CONTROLEER UW BEGRIP:
[a] Schrijf het deel van het tekstfragment woordelijk over dat begint bij "We begonnen midden" en doorloopt tot en met "zaligheid voor inzetten.".
[b] Welke eigenschappen waren volgens het tekstfragment bij alle betrokkenen levensgroot? Noem ze allemaal.

TEKSTFRAGMENT:
══════════

De afgelopen winter heb ik het genoegen gehad om samen met de gemeente een omvangrijk plan bij de Europese Commissie in te dienen, dat het streven van de gemeente om uiterlijk in 2050 een duurzame, circulaire economie te hebben – inderdaad: gemodelleerd naar de donut van Kate Raworth – een verdere impuls moet geven.
We begonnen midden november met niets, en eindigden eind januari met acht werkpakketten, veertig partners en een subsidieaanvraag van ruim achttien miljoen euro voor een periode van vier jaar. Het enthousiasme, de gedrevenheid, de inventiviteit en het gevoel van urgentie was bij alle betrokkenen levensgroot: het is vijf voor twaalf, het is nu of nooit, en het moet radicaal anders. Dat is waar alle deelnemers aan de Amsterdamse donut-coalitie – met zijn ruim tweehonderdvijftig circulaire projecten – heilig van overtuigd zijn en waar ze zich met hun hele ziel en zaligheid voor inzetten.

══════════

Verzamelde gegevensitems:
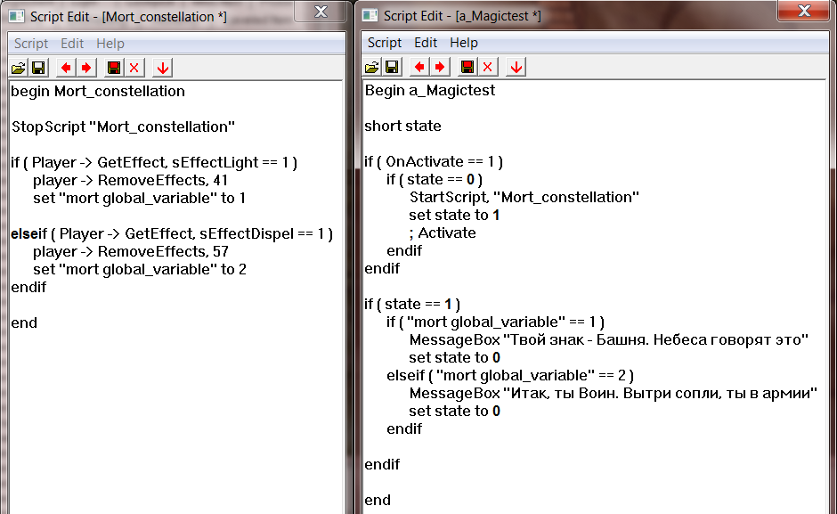837x514 pixels.
Task: Go to next script in Mort_constellation window
Action: [86, 68]
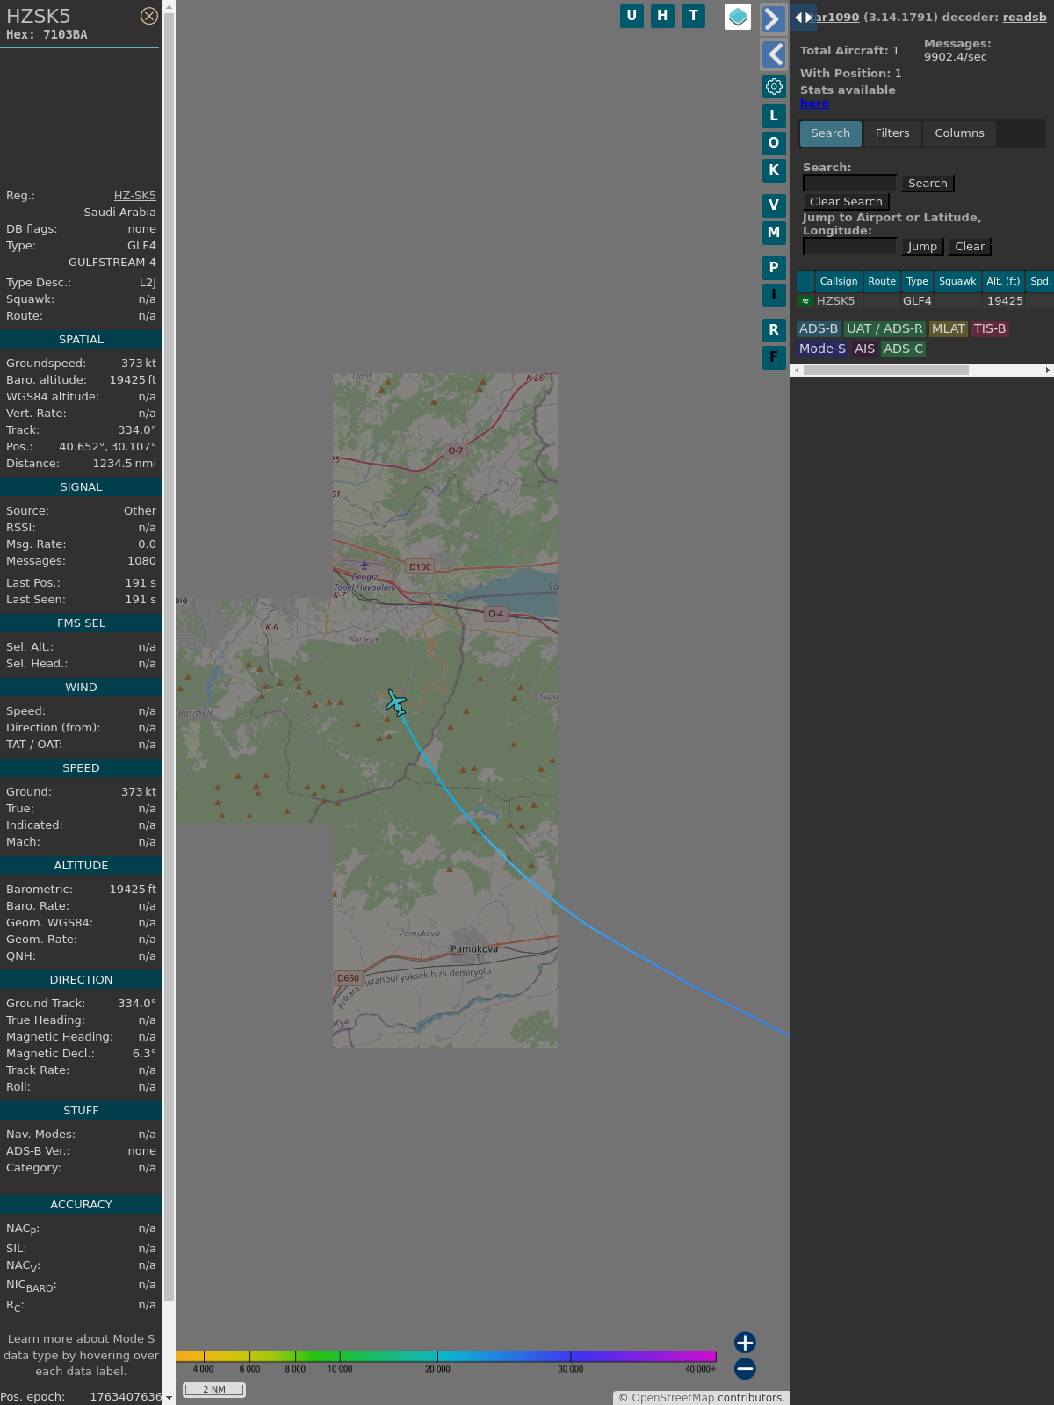Open the settings gear menu
This screenshot has width=1054, height=1405.
(x=774, y=86)
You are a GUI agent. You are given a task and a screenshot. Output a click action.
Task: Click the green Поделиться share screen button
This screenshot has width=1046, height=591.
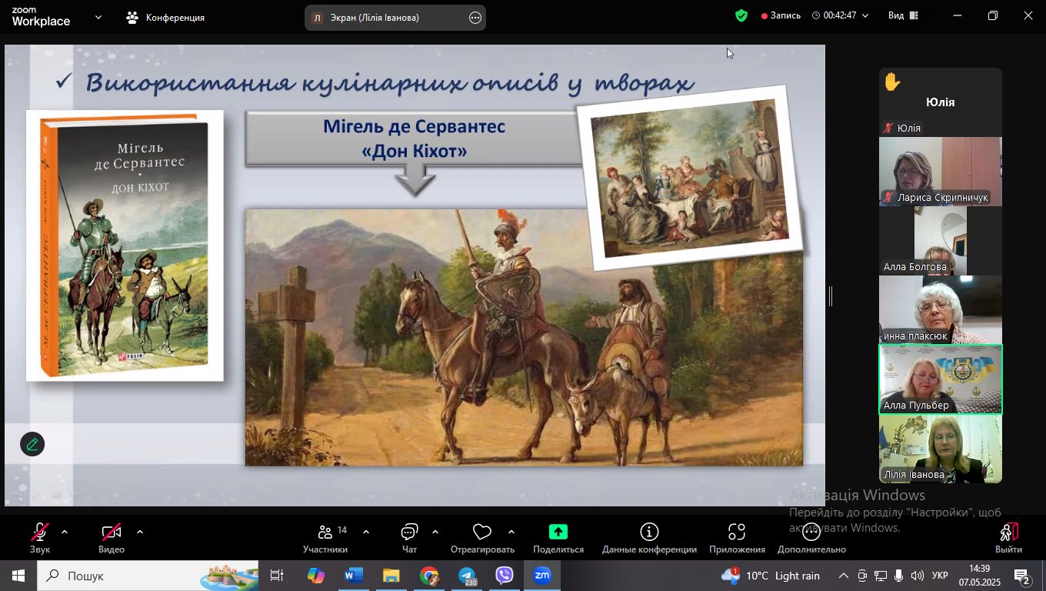pyautogui.click(x=558, y=538)
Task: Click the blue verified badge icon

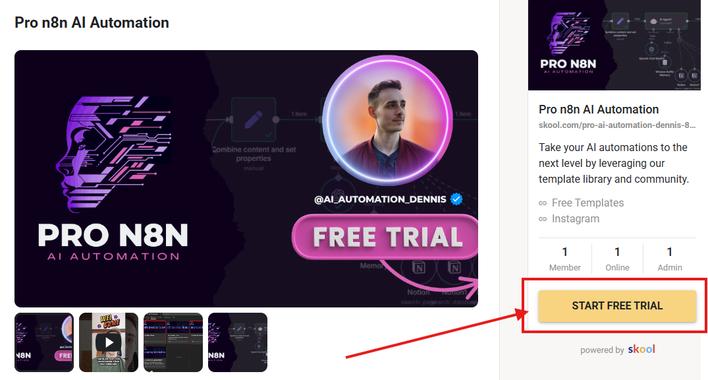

══════════

OVERZICHT ANTWOORDEN:
[a]
We begonnen midden november met niets, en eindigden eind januari met acht werkpakketten, veertig partners en een subsidieaanvraag van ruim achttien miljoen euro voor een periode van vier jaar. Het enthousiasme, de gedrevenheid, de inventiviteit en het gevoel van urgentie was bij alle betrokkenen levensgroot: het is vijf voor twaalf, het is nu of nooit, en het moet radicaal anders. Dat is waar alle deelnemers aan de Amsterdamse donut-coalitie – met zijn ruim tweehonderdvijftig circulaire projecten – heilig van overtuigd zijn en waar ze zich met hun hele ziel en zaligheid voor inzetten.

[b]
- het enthousiasme
- de gedrevenheid
- de inventiviteit
- het gevoel van urgentie